Short task a:
Reproduce the piece on client core values below, word for word, from its title to its final sentence.
---- Source
It is Important to Discover Your Client’s Core Values

Presented to: Noble Manhattan Coaching
Presented by: Muhammad Salman Anjum
Date: November 17, 2014

  1. Introduction

Client’s values are what they deem important and can include concepts like equality, honesty, education, effort, perseverance, loyalty, faithfulness…etc. Client’s values are very much personalized and they affect them at a deep subconscious level. Every decision they make is based on their values and either they use them as avoidance or for aspiration. It is important for coach to elicit client’s core values to let them decide about their goals based on their core values and also to aware clients about their motivators and de-motivators.

  1. Values

A value is “a moral principle or accepted standard of a person or group”, and a principle is “the distinction between good and bad or right and wrong”. These distinctions about right and wrong are made by us – the value and principle holders.
Client’s values define, to an extent, who they are, and how they will relate to the world around them and the people in it.

  1. Core & Secondary Values

Values can be split into core values and secondary values.  Client’s core values help them to resolve any hidden conflicts, remove stresses and give them a firm direction in life. Ultimately these values are important for helping them move towards solutions and away from problems.
--------
---- Source records
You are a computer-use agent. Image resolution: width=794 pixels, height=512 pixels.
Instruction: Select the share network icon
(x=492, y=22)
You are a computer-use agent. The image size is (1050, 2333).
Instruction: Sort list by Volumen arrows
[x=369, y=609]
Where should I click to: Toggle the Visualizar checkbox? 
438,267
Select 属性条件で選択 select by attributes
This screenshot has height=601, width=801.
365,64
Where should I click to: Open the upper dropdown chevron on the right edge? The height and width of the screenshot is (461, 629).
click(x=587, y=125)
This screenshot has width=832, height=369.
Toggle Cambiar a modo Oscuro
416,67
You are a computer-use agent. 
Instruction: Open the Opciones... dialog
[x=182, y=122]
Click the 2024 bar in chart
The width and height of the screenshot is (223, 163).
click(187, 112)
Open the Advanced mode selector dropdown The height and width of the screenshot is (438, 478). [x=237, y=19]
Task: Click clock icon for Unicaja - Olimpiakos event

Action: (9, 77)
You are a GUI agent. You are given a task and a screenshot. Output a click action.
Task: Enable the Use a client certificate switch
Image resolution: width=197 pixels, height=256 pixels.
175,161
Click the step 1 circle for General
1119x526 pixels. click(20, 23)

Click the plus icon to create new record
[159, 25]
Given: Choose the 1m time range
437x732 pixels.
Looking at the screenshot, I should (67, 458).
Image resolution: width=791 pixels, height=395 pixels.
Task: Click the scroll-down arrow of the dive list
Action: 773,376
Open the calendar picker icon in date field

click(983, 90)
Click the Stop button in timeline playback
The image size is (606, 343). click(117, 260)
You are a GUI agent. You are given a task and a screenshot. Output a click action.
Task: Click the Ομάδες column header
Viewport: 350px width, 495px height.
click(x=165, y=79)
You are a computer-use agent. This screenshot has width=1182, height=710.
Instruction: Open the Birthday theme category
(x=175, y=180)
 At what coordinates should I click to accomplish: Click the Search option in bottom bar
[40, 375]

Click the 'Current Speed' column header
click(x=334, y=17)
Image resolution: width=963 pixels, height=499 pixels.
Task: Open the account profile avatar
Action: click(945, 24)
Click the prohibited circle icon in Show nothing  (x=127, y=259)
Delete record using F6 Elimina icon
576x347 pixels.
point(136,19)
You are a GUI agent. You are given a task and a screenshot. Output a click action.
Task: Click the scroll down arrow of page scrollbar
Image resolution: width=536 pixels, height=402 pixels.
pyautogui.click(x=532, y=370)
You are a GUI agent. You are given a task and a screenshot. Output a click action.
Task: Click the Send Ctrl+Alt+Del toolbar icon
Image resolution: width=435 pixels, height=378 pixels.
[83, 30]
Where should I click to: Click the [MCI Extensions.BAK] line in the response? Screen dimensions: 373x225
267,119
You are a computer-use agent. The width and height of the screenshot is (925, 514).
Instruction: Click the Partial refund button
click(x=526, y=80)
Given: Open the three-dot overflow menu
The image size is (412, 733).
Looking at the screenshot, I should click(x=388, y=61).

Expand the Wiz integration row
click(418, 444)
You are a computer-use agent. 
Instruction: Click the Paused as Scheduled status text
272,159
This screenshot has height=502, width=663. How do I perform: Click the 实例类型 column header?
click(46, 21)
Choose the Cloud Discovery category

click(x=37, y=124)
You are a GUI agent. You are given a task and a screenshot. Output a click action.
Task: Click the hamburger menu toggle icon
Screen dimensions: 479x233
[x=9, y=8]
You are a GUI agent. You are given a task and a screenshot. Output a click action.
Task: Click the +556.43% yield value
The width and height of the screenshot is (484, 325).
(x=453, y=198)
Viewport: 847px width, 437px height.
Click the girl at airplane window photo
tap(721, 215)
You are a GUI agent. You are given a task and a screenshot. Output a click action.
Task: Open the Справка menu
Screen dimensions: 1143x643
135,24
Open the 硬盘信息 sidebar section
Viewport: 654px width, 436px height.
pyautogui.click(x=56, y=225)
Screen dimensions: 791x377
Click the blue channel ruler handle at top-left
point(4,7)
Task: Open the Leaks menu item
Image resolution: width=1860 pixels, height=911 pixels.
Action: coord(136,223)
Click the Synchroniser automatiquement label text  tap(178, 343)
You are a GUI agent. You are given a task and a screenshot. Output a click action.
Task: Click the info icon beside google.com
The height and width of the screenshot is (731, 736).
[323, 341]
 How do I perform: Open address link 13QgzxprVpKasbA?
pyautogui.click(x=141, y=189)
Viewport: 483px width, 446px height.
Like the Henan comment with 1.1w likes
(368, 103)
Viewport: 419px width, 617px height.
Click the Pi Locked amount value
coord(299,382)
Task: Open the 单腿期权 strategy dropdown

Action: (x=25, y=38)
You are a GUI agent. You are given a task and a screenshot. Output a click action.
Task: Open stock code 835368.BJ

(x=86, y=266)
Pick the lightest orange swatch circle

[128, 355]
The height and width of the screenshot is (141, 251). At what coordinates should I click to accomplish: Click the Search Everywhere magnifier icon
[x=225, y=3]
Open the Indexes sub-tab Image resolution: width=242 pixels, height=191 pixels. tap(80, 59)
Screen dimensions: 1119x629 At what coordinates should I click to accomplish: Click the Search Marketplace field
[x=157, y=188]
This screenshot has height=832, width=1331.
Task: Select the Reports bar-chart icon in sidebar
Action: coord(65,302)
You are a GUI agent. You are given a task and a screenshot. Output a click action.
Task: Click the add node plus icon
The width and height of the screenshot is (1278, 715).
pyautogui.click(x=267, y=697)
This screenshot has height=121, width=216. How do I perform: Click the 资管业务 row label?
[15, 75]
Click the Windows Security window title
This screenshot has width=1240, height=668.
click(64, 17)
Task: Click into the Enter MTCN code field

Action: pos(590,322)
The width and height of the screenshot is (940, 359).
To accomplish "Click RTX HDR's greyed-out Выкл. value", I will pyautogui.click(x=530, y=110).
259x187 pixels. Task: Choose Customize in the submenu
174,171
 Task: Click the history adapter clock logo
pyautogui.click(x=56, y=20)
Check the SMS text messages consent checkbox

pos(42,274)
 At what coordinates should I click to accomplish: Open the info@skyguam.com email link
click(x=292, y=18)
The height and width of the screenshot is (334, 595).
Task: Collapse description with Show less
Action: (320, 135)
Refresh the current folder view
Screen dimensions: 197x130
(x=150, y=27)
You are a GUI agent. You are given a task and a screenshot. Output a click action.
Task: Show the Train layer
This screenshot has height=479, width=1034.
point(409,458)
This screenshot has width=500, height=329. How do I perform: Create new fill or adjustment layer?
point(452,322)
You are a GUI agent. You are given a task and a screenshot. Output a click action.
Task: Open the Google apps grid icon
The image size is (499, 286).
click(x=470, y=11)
--------
Short task b:
Report each line in the rows above that contains the string "code".

Complete output a:
It is Important to Discover Your Client’s Core Values

Presented to: Noble Manhattan Coaching
Presented by: Muhammad Salman Anjum
Date: November 17, 2014

  1. Introduction

Client’s values are what they deem important and can include concepts like equality, honesty, education, effort, perseverance, loyalty, faithfulness…etc. Client’s values are very much personalized and they affect them at a deep subconscious level. Every decision they make is based on their values and either they use them as avoidance or for aspiration. It is important for coach to elicit client’s core values to let them decide about their goals based on their core values and also to aware clients about their motivators and de-motivators.

  1. Values

A value is “a moral principle or accepted standard of a person or group”, and a principle is “the distinction between good and bad or right and wrong”. These distinctions about right and wrong are made by us – the value and principle holders.
Client’s values define, to an extent, who they are, and how they will relate to the world around them and the people in it.

  1. Core & Secondary Values

Values can be split into core values and secondary values.  Client’s core values help them to resolve any hidden conflicts, remove stresses and give them a firm direction in life. Ultimately these values are important for helping them move towards solutions and away from problems.

Complete output b:
Task: Open stock code 835368.BJ
Task: Click into the Enter MTCN code field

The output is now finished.